Why Am I Experiencing Vaginal Bleeding?
Along with atrophic vaginitis discussed above, there can be different reasons women experience vaginal bleeding during postmenopause. Vaginal bleeding is a symptom of another condition rather than a disorder itself. Some of the causes of vaginal bleeding can be serious, so if you are experiencing vaginal bleeding after menopause, it is important to see your doctor as soon as possible. Vaginal bleeding can be caused by the following:
Polyps are small growths on the cervix that can cause vaginal bleeding. Polyps are usually benign, but should be checked by a doctor. If needed, vaginal polyps can be surgically removed to prevent postmenopausal vaginal bleeding.
Infections like chlamydia and cystitis can cause vaginal bleeding. Women should see their physician if they have pain during urination or abnormal vaginal discharge. Infections that cause vaginal bleeding can often be treated with prescription medication.
Thickened uterine lining
This is frequently caused by hormone replacement therapy (HRT), high levels of estrogen in the body, and being overweight. If this goes untreated, endometrial cancer can develop. Around 1 in 10 women with postmenopausal bleeding will have endometrial cancer, a type of cancer that starts in the uterus.

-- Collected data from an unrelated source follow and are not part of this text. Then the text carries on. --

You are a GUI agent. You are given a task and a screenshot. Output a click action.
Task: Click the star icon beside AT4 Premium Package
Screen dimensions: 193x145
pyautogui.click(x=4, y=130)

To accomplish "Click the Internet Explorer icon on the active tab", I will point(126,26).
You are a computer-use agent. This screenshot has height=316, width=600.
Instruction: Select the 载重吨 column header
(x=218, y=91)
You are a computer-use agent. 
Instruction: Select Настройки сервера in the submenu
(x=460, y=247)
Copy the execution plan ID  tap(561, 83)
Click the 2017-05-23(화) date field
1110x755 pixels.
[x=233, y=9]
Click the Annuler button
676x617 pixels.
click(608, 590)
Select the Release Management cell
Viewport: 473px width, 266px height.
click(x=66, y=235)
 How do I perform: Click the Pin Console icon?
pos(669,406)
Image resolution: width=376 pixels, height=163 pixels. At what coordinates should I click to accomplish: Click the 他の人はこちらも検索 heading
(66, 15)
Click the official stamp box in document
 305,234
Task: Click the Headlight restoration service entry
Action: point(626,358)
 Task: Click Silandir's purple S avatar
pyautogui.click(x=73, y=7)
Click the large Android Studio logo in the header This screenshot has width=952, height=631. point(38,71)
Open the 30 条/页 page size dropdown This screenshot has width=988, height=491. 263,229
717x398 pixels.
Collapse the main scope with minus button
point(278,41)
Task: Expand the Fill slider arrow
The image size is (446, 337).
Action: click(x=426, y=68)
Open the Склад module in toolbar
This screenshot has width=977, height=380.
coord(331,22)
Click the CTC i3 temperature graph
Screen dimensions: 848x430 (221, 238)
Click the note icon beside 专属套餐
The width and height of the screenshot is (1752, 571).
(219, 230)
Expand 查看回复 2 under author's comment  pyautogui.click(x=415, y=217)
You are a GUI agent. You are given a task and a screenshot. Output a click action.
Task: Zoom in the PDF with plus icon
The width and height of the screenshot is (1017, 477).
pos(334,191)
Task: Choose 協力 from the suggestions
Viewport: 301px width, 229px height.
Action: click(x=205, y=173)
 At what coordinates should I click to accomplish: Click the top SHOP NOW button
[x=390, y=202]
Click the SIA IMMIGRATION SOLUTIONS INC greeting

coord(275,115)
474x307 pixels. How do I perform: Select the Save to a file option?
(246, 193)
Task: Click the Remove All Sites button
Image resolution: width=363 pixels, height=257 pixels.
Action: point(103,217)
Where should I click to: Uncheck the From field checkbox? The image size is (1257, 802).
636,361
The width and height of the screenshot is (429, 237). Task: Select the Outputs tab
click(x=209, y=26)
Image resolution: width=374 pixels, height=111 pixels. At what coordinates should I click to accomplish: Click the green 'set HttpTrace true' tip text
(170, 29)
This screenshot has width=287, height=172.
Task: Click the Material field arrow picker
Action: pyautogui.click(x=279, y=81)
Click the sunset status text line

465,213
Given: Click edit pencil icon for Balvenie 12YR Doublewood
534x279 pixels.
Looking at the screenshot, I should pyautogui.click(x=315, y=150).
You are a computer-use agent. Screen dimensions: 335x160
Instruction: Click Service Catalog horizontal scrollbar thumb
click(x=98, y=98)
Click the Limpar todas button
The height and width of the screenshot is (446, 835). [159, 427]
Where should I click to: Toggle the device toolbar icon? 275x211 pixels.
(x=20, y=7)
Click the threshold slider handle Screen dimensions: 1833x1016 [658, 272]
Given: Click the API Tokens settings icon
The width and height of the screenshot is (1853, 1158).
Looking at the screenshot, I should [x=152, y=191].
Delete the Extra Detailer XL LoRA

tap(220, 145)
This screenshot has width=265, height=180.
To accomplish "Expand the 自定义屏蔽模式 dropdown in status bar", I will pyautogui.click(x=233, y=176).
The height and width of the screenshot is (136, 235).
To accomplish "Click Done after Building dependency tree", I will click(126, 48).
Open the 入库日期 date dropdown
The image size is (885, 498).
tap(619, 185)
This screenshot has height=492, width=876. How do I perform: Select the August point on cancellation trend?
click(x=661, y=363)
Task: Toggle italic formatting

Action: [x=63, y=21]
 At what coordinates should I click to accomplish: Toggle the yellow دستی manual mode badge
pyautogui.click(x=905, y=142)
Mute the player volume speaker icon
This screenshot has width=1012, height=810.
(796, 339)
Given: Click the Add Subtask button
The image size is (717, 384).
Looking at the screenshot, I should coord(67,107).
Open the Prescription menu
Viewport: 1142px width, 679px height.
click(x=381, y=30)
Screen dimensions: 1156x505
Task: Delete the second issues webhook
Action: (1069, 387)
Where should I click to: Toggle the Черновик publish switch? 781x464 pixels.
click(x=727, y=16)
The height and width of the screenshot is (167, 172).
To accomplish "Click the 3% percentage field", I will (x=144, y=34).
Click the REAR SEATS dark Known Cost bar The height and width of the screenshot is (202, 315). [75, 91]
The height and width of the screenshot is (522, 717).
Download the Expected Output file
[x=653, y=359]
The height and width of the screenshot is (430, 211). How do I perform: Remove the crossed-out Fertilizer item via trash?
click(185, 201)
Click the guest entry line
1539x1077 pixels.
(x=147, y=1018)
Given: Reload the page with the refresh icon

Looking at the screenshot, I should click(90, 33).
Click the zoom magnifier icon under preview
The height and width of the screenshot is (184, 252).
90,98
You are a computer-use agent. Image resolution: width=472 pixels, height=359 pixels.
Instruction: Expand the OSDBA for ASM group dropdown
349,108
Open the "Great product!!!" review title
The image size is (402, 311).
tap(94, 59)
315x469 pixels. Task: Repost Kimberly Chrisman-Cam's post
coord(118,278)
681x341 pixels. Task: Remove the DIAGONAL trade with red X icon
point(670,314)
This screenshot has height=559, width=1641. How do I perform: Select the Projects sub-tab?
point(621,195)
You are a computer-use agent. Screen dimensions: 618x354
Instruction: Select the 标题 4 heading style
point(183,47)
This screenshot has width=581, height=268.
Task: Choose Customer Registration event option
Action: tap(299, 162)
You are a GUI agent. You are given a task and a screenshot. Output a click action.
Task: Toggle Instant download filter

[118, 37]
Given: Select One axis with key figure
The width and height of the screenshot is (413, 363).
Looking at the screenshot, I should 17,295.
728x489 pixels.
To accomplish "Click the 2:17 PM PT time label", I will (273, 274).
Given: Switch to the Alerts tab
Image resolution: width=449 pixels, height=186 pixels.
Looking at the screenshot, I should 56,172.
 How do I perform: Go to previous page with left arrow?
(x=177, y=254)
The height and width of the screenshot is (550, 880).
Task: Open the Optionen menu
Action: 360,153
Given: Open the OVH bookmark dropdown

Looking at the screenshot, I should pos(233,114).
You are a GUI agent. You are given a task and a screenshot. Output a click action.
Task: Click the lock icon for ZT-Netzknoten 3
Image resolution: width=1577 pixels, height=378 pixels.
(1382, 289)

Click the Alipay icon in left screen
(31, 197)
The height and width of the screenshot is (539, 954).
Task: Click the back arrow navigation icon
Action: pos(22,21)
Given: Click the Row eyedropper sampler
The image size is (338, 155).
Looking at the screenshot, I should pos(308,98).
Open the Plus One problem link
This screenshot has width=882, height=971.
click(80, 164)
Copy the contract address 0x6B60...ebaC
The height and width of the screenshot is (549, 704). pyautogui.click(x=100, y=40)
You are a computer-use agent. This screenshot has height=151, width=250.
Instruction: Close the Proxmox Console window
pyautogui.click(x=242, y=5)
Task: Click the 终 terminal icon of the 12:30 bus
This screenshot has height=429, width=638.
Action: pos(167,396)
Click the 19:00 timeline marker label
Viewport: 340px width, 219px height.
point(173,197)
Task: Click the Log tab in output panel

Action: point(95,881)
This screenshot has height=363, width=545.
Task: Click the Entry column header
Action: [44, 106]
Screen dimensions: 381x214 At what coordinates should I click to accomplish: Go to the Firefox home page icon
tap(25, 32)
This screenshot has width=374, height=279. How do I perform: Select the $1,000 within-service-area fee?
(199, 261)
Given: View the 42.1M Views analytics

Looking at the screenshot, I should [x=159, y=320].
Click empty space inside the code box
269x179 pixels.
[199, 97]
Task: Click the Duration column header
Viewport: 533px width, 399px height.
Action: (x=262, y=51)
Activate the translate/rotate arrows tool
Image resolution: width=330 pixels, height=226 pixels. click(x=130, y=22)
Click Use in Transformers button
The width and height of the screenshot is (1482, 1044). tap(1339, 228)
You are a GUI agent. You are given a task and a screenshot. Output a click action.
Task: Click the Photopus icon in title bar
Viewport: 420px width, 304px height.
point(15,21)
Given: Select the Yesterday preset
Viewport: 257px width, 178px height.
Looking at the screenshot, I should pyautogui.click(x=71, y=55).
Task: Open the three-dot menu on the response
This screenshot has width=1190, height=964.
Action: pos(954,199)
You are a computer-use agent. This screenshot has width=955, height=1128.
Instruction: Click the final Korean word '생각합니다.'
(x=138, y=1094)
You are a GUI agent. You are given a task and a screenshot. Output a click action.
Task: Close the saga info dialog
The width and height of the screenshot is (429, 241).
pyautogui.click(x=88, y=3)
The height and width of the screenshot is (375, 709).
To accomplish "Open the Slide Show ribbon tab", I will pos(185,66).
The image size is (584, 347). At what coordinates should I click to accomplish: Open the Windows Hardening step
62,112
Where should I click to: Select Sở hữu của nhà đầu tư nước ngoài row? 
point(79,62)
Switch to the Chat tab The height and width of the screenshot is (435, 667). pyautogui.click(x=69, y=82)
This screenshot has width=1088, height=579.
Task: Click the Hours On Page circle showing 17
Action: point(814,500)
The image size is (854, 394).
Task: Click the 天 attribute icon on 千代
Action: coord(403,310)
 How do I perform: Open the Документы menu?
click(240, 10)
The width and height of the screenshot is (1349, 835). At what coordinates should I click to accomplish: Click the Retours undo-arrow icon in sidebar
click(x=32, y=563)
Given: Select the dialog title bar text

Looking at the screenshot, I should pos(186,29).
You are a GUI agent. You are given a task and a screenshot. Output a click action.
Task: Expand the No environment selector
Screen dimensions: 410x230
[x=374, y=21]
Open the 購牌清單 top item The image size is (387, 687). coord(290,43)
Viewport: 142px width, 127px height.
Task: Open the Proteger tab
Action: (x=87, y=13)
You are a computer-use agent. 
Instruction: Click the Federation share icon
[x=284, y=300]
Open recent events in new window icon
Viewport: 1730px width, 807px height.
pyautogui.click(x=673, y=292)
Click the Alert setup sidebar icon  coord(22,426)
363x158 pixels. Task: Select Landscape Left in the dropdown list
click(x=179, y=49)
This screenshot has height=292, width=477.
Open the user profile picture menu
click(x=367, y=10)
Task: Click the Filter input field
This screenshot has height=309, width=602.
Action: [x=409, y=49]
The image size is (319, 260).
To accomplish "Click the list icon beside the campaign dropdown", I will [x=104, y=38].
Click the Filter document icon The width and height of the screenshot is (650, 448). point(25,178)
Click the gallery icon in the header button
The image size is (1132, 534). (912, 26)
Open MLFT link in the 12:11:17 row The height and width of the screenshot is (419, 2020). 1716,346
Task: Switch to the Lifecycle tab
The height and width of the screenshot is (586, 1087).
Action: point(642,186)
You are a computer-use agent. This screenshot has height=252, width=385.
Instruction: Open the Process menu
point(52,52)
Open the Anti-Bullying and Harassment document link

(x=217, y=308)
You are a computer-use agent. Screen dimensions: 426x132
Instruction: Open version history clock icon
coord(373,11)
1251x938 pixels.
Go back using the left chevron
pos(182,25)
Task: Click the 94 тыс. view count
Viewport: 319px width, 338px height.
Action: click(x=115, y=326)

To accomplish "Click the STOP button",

The biggest cause of vaginal bleeding after postmenopause is vaginal dryness, which is brought on by low estrogen levels. There are many ways to help vaginal dryness. The easiest way is to use water-based lubricants or natural oils to make sex more comfortable and pleasurable.
How Can I Treat Vaginal Bleeding After Menopause?
If a woman's vaginal bleeding is caused by vaginal dryness, there are topical creams, natural remedies, and in some cases low levels of hormone replacement therapy that can help. It is also recommended to use a water-based lubricant before sex.
It is important to talk with your doctor if you feel like the cause of your vaginal bleeding is something more serious than vaginal dryness. Your doctor should talk with you about your symptoms and experiences. He or she may also perform a vaginal ultrasound, a pelvic examination, perform tests on a sample of your uterus, or do a camera examination called a hysteroscopy.
Postmenopausal bleeding is usually not due to a serious condition, and there are treatments avaliable for the different causes of postmenopausal bleeding.